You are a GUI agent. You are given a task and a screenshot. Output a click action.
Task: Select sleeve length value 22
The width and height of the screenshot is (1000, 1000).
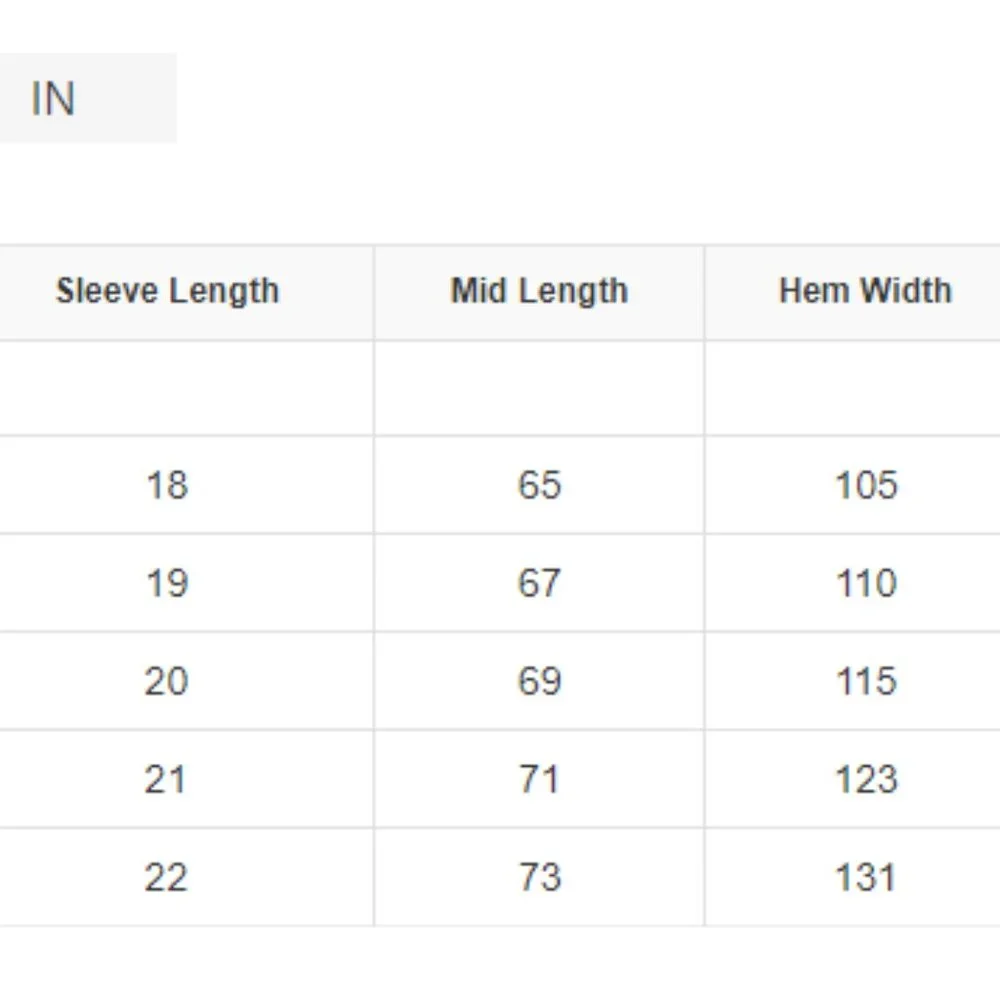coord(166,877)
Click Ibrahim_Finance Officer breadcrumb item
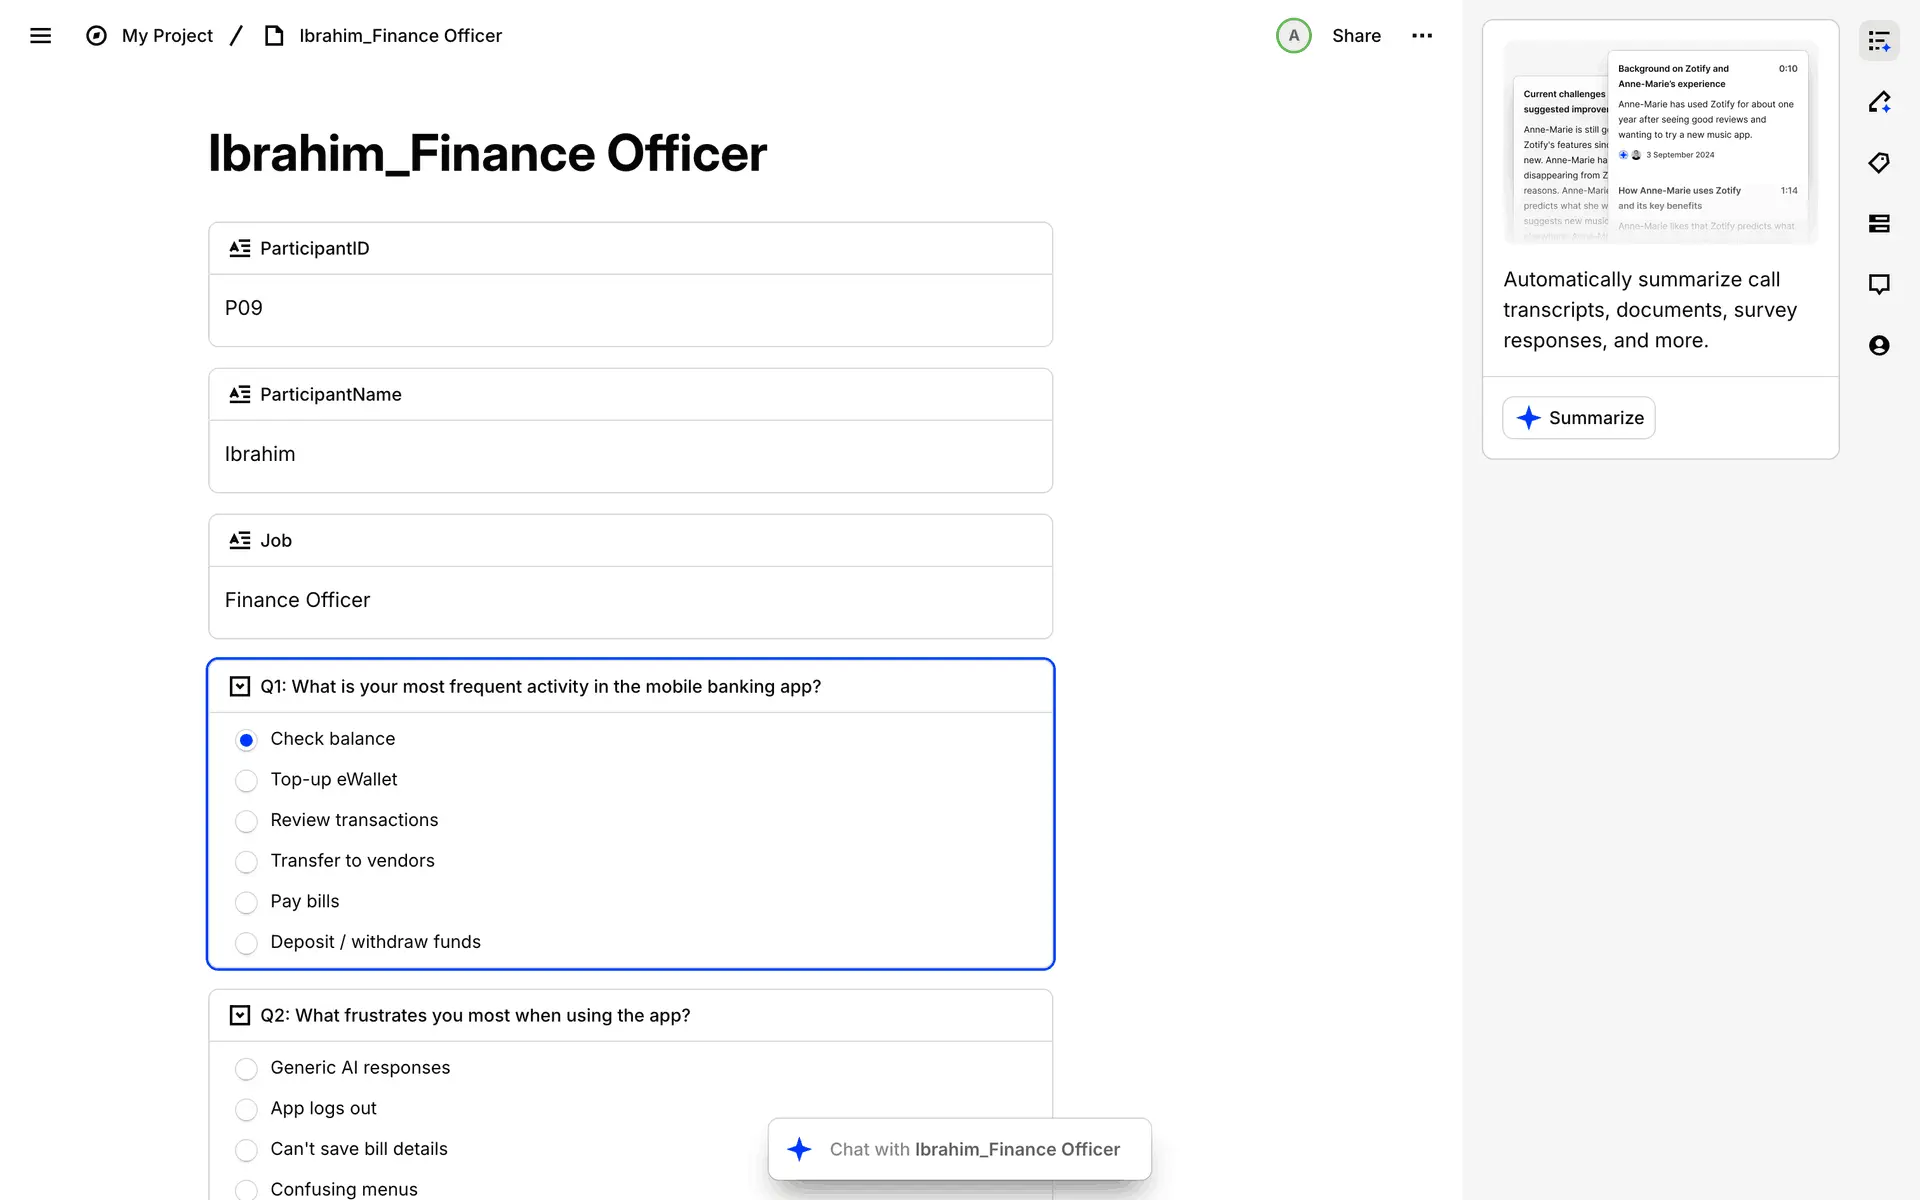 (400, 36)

**WHAT TO DO**
Write out the material word for word, starting at the line that contains "Click Ibrahim_Finance Officer breadcrumb item" and ending at the final line of the material, and leave the pictures out of your answer.

**EXERCISE ANSWER**
Click Ibrahim_Finance Officer breadcrumb item
 (400, 36)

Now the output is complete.